匡红艳等［8］研究表明，rPUOX注入实验动物鸡体内，能快速分解尿酸，降低血尿酸水平，但仍然存在一定的抗原性，对其进行修饰改造后才能实现临床上长期多次用药。朱莹莹等［20］从rPUOX的PEG化本身探讨了不同因素对修饰效率和修饰程度的影响，但并未进行动物应用研究。相关研究表明，rPUOX裸酶制剂与PEG-rPUOX酶制剂分别作用于实验动物，PEG-rPUOX延长了药物作用及达到抗体阳性标准的时间，证明PEG化有降低rPUOX抗原性的作用［21］。为进一步研制低免疫原性的rPUOX制剂，本课题基于对rPUOX基因序列的分析，选取rPUOX上非保守序列且不参与酶活性中心构成的位点，设计重叠引物，采用SOE-PCR技术，突变效率高［22］，且使用高保真DNA聚合酶，可有效降低错配率，避免产生移码突变。将蛋白质非活性位点的氨基酸残基突变为赖氨酸（Lys），进而在蛋白分子表面引入更多游离氨基，实现了mPEG修饰位点的增加；同时为尽可能避免影响蛋白活性，以小相对分子质量的PEG-SC-5KD进行修饰，实现了对抗原位点的特异性覆盖，最大限度保留了蛋白活性，与理论上修饰度越高，活性越低的趋势基本一致［23］；修饰氨基数目与SHERMAN等［24］报道的猪UOX酶分子表面可被修饰的赖氨酸残基12～13个相对应，即rPUOX和rPUOX-215均得到了充分修饰。然后，从实验动物应用方面对改造前后的猪UOX的PEG化进行探讨，研究对修饰作用效果的影响。整体来看，与未改造20×5K PEG-rPUOX相比，基因改造后20×5K PEG-rPUOX-215酶制剂，能够提高药物作用效果，延长半衰期，相对降低免疫原性，为后期进一步探索PEG修饰改造的优化方案及动物实验研究提供了参考。

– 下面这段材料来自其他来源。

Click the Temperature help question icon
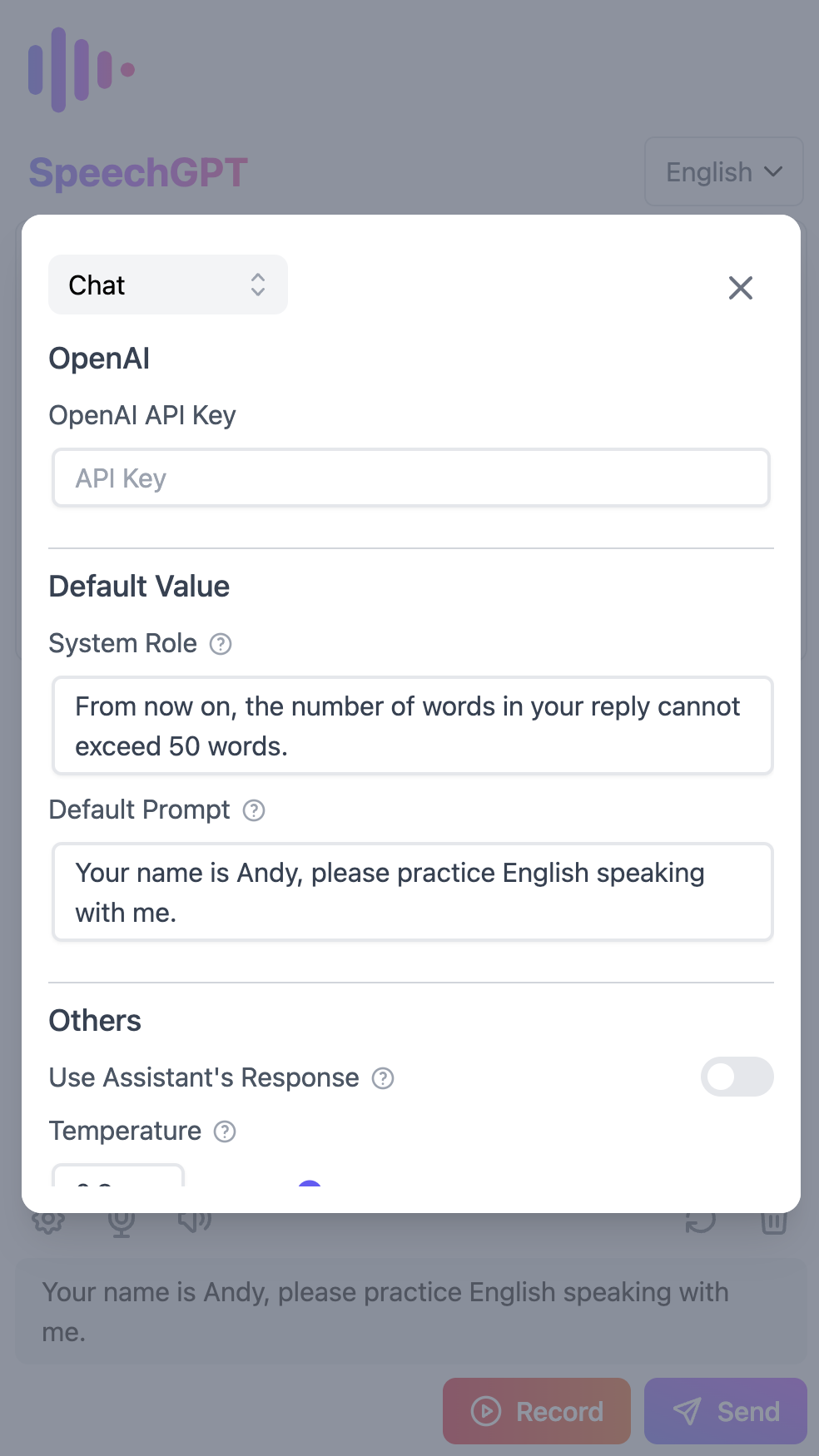This screenshot has height=1456, width=819. click(225, 1132)
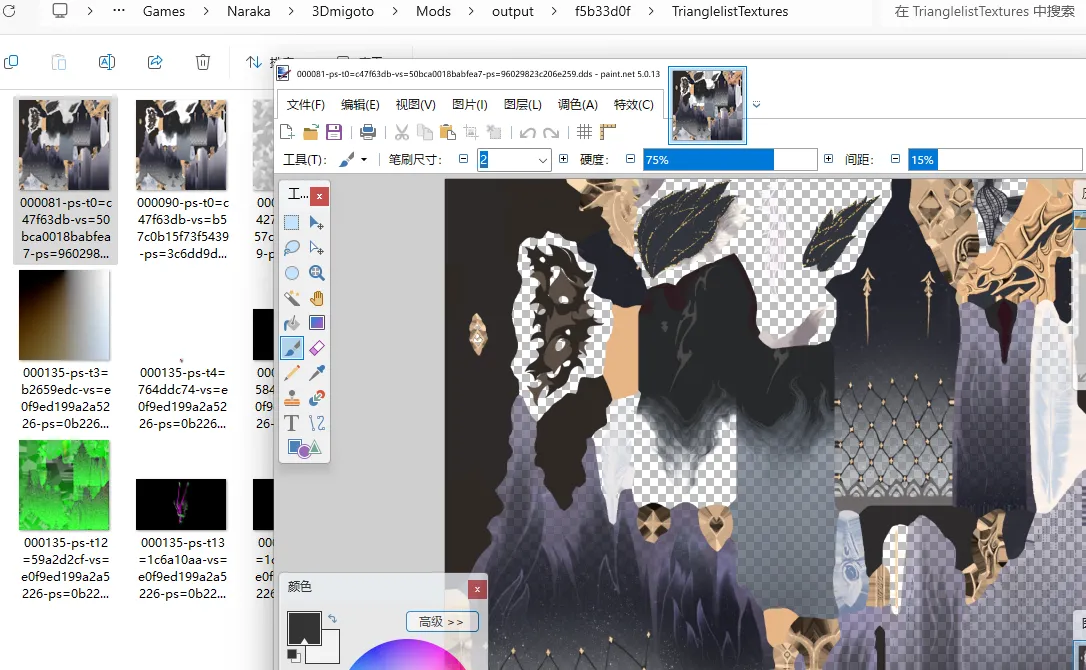Click the 高级 >> button in Colors panel

coord(442,622)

尽管PEG-rPUOX-215具有较为明显的临床应用优势，但需要指出的是，由于对酶制剂采用的是单链线性PEG分子修饰，且对蛋白质赖氨酸（Lys）残基的化学修饰属于随机修饰，加之每个ε-氨基的反应活性不同，出现各种不同修饰程度的酶蛋白均匀，难以分辨出明确的蛋白条带。另外，改造前后的UOX制剂PEG修饰后，作用于实验性SPF鸡体内，整体降尿酸效果不明显，推测由于注射前经过一系列处理，最终造成酶活性降低的原因如下：①将蛋白基因序列通过重叠延伸PCR构建的rPUOX-215突变蛋白，由于表达量低等原因，表达后蛋白活性与改造前相比有所下降；②本研究选择的氨基酸突变位点在其他动物UOX的氨基酸序列中有出现赖氨酸（Lys），而不同动物表达的UOX活力具有差异，猪体内UOX活力在哺乳动物中较高，突变也可能会造成表达蛋白活力下降；③小相对分子质量PEG因过度修饰造成产物活性降低［25］，且关于PEG修饰产物目前缺乏明确的质量标准和对其结构确证的相关设备及分析手段，因此后续还需通过酶切、HPLC、质谱、Ed-man降解的序列分析等方法联合使用进行确认［26］。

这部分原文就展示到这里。